Naturalmente, sobretudo entre os orientalistas, não faltaram tentativas de situar no Oriente a origem da filosofia, especialmente com base na observação de analogias genéricas constatáveis entre as concepções dos primeiros filósofos gregos e certas ideias próprias da sabedoria oriental. Mas nenhuma dessas tentativas surtiu efeito. E, já a partir de fins do século passado, uma crítica rigorosa produziu uma série de provas verdadeiramente esmagadoras contra a tese de que a filosofia dos gregos derivou do Oriente.
a) Na época clássica, nenhum dos filósofos ou dos historiadores gregos faz sequer o mínimo aceno à pretensa origem oriental da filosofia. (Os primeiros a defender a tese de que a filosofia derivou do Oriente foram alguns orientais, por razões de orgulho nacionalista, ou seja, para atribuir em benefício de sua cultura esse especial título de glória. Assim, por exemplo, na época dos ptolomeus, os sacerdotes egípcios, tomando conhecimento da filosofia grega, pretenderam sustentar que ela derivava da sabedoria egípcia. E, em Alexandria, por volta de fins da era pagã e de princípios da era cristã, os hebreus que haviam absorvido a cultura helénica chegaram a defender a ideia de que a filosofia grega derivava das doutrinas de Moisés. O fato de que filósofos gregos da época cristã sustentaram a tese de que a filosofia derivou dos sacerdotes orientais, divinamente inspirados, não prova nada, porque esses filósofos já haviam perdido a confiança na filosofia entendida classicamente e objetivavam uma espécie de autolegitimação diante dos cristãos, que apresentavam seus textos como divinamente inspirados.)

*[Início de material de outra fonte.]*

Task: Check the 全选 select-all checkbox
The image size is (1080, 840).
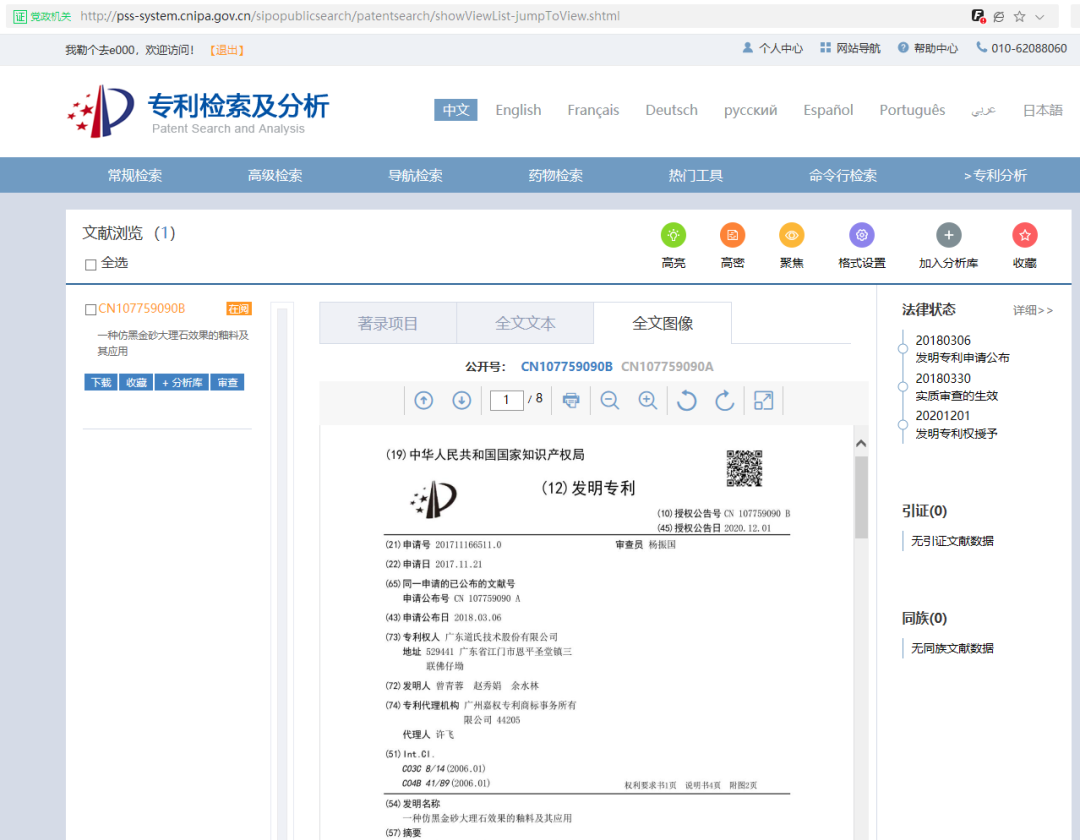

b) Está demonstrado historicamente que os povos orientais com os quais os gregos tinham contato possuíam verdadeiramente uma forma de “sabedoria”, feita de convicções religiosas, mitos teológicos e “cosmogônicos”, mas não uma ciência filosófica baseada na razão pura (no logos, como dizem os gregos). Ou seja, possuíam um tipo de sabedoria análoga à que os próprios gregos possuíam antes de criar a filosofia.
c) Contudo, não temos conhecimento da utilização, por parte dos gregos, de qualquer escrito oriental ou de traduções desses textos. Antes de Alexandre, não se sabe de qualquer possibilidade de terem chegado à Grécia doutrinas dos hindus ou de outros povos da Ásia, bem como de que, na época em que surgiu a filosofia na Grécia, houvesse gregos em condições de compreender o discurso de um sacerdote egípcio ou de traduzir livros egípcios.
d) Considerando que algumas ideias dos filósofos gregos podem ter antecedentes precisos na sabedoria oriental (mas isso ainda precisa ser comprovado), tendo podido' assim dela derivarem, isso não mudaria a substância da questão que estamos discutindo. Com efeito, a partir do momento em que nasceu na Grécia, a filosofia representou uma nova forma de expressão espiritual, de tal modo que, no momento mesmo em que acolhia conteúdos que eram fruto de outras formas de vida espiritual, os transformava estruturalmente, dando-lhes uma forma rigorosamente lógica.